**YOUR GOAL:**
In the entries below, put the lines from the one containing "点击查看更多 (120, 916)" through the one containing "2021 (207, 303)", both included, into a JSON list of strings with one string per line and no blank lines.
Start LISTED RECORDS
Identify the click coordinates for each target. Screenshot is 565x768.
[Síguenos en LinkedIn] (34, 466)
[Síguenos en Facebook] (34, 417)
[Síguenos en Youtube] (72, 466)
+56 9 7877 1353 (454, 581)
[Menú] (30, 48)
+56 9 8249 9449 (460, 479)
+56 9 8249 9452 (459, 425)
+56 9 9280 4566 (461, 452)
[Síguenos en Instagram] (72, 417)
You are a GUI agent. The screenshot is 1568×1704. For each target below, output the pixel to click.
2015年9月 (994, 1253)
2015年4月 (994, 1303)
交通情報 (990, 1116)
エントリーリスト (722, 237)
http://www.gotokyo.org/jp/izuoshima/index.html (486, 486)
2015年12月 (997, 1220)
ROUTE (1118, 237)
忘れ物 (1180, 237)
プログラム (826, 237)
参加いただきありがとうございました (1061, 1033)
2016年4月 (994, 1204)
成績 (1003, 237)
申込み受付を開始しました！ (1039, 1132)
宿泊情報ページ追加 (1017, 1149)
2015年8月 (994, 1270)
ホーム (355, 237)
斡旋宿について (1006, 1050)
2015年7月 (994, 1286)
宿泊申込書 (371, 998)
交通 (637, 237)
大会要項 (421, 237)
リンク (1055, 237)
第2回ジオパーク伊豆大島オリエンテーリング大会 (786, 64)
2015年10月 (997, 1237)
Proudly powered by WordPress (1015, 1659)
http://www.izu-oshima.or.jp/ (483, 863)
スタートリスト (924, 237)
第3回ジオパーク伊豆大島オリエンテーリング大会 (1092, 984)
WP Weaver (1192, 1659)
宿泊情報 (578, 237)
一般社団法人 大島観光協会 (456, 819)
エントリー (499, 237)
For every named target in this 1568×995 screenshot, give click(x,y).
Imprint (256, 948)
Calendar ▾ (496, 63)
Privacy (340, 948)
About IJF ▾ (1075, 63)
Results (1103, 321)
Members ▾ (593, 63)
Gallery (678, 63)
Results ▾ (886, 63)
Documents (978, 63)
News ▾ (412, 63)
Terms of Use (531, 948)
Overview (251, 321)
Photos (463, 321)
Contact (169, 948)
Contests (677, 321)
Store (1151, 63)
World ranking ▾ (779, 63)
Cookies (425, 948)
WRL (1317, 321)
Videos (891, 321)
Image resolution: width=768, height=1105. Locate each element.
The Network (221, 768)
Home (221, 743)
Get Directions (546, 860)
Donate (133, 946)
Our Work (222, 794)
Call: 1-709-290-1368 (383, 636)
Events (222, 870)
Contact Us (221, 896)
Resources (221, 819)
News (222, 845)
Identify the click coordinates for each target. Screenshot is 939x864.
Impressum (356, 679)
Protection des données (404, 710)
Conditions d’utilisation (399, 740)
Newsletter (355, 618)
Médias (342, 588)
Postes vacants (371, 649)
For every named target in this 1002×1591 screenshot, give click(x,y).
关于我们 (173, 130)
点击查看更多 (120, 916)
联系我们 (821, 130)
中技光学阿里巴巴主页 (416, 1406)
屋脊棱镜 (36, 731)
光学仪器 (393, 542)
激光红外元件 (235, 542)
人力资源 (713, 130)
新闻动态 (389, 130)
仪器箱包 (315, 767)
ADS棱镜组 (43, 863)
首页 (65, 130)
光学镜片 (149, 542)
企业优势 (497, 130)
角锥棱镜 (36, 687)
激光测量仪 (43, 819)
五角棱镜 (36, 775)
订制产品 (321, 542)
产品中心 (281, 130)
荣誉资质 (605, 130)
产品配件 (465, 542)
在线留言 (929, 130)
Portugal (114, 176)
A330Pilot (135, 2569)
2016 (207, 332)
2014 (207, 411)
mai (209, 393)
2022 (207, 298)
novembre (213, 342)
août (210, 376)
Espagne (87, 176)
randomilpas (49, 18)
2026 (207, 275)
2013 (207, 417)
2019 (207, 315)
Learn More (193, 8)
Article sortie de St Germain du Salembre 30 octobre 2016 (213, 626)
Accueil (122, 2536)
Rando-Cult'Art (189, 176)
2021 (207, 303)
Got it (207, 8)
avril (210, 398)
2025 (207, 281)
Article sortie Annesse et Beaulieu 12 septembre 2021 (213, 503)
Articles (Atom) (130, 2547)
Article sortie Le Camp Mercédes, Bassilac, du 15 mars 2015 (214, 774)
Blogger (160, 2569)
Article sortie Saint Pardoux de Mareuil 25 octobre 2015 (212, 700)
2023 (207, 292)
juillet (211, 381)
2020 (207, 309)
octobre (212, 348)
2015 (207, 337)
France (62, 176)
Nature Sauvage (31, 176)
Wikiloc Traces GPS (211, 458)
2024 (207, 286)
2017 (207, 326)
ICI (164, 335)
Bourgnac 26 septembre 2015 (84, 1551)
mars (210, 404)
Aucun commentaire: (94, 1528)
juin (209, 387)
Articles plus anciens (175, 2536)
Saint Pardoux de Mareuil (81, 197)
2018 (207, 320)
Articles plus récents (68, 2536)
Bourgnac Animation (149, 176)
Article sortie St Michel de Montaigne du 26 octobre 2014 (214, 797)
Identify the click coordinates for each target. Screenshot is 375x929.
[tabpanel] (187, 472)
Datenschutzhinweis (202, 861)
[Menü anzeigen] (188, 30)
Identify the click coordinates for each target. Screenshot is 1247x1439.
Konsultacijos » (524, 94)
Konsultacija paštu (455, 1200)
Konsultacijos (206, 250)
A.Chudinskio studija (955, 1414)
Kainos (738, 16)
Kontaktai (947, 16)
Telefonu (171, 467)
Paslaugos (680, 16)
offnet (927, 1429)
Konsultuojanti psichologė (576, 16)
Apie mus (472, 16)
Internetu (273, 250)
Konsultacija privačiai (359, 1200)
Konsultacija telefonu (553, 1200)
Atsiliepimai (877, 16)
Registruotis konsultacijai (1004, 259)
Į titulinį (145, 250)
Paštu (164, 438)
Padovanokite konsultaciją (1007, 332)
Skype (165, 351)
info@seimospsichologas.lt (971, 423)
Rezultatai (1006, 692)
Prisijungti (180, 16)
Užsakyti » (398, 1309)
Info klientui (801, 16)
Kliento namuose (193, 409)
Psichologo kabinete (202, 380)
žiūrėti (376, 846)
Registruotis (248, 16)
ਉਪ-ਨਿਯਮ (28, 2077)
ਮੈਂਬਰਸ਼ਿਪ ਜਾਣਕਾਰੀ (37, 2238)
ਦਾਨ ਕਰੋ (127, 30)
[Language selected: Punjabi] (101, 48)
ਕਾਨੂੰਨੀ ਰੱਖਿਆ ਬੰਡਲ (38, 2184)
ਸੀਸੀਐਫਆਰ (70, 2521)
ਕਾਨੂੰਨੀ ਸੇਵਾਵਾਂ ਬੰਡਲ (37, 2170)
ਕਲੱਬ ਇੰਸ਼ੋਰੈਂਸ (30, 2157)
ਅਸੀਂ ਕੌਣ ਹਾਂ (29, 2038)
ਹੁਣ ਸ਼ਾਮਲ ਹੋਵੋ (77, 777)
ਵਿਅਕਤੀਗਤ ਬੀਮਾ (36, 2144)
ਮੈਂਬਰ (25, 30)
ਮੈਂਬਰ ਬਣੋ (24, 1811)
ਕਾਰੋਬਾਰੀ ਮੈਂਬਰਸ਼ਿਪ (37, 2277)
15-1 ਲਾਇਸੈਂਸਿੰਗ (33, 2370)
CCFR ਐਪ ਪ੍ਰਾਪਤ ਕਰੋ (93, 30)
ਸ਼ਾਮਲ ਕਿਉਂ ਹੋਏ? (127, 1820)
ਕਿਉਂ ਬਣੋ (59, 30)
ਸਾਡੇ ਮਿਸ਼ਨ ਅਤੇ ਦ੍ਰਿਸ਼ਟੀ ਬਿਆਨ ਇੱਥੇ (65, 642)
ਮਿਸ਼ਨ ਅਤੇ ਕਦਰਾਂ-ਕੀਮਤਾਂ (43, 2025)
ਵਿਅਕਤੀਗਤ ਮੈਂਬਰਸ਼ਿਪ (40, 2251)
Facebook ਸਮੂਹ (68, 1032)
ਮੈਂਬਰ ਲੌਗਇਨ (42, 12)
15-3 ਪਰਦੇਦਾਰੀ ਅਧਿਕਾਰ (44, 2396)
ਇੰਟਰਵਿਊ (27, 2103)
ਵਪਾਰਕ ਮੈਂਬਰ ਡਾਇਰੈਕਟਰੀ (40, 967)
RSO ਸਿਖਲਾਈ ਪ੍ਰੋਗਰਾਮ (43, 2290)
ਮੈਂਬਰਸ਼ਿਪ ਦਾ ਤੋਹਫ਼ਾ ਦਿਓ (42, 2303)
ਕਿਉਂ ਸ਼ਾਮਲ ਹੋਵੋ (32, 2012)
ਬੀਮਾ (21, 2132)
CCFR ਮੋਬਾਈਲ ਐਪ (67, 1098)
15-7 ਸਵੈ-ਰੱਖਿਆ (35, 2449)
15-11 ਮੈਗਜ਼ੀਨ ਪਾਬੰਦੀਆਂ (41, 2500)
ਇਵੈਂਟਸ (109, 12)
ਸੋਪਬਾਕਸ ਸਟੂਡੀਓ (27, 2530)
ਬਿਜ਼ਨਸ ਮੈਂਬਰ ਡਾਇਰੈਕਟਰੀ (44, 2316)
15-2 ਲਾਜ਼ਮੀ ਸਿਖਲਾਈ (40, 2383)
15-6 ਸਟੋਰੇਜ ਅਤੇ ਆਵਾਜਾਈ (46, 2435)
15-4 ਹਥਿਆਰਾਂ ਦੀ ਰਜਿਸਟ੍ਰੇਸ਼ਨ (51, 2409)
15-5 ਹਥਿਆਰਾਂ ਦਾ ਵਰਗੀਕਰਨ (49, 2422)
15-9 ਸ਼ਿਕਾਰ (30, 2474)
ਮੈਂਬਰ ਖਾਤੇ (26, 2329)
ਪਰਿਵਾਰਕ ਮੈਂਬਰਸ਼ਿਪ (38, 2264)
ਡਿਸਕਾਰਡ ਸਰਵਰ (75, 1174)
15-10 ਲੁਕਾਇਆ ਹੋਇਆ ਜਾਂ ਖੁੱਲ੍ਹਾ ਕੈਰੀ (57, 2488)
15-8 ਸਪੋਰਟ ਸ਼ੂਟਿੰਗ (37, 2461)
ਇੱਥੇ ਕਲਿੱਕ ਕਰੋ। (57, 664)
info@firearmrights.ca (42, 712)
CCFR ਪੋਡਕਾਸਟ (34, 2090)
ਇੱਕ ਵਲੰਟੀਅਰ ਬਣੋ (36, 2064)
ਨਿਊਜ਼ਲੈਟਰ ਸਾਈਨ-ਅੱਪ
End LISTED RECORDS
**EXERCISE OUTPUT:**
[
  "点击查看更多 (120, 916)",
  "联系我们 (821, 130)",
  "中技光学阿里巴巴主页 (416, 1406)",
  "屋脊棱镜 (36, 731)",
  "光学仪器 (393, 542)",
  "激光红外元件 (235, 542)",
  "人力资源 (713, 130)",
  "新闻动态 (389, 130)",
  "仪器箱包 (315, 767)",
  "ADS棱镜组 (43, 863)",
  "首页 (65, 130)",
  "光学镜片 (149, 542)",
  "企业优势 (497, 130)",
  "角锥棱镜 (36, 687)",
  "激光测量仪 (43, 819)",
  "五角棱镜 (36, 775)",
  "订制产品 (321, 542)",
  "产品中心 (281, 130)",
  "荣誉资质 (605, 130)",
  "产品配件 (465, 542)",
  "在线留言 (929, 130)",
  "Portugal (114, 176)",
  "A330Pilot (135, 2569)",
  "2016 (207, 332)",
  "2014 (207, 411)",
  "mai (209, 393)",
  "2022 (207, 298)",
  "novembre (213, 342)",
  "août (210, 376)",
  "Espagne (87, 176)",
  "randomilpas (49, 18)",
  "2026 (207, 275)",
  "2013 (207, 417)",
  "2019 (207, 315)",
  "Learn More (193, 8)",
  "Article sortie de St Germain du Salembre 30 octobre 2016 (213, 626)",
  "Accueil (122, 2536)",
  "Rando-Cult'Art (189, 176)",
  "2021 (207, 303)"
]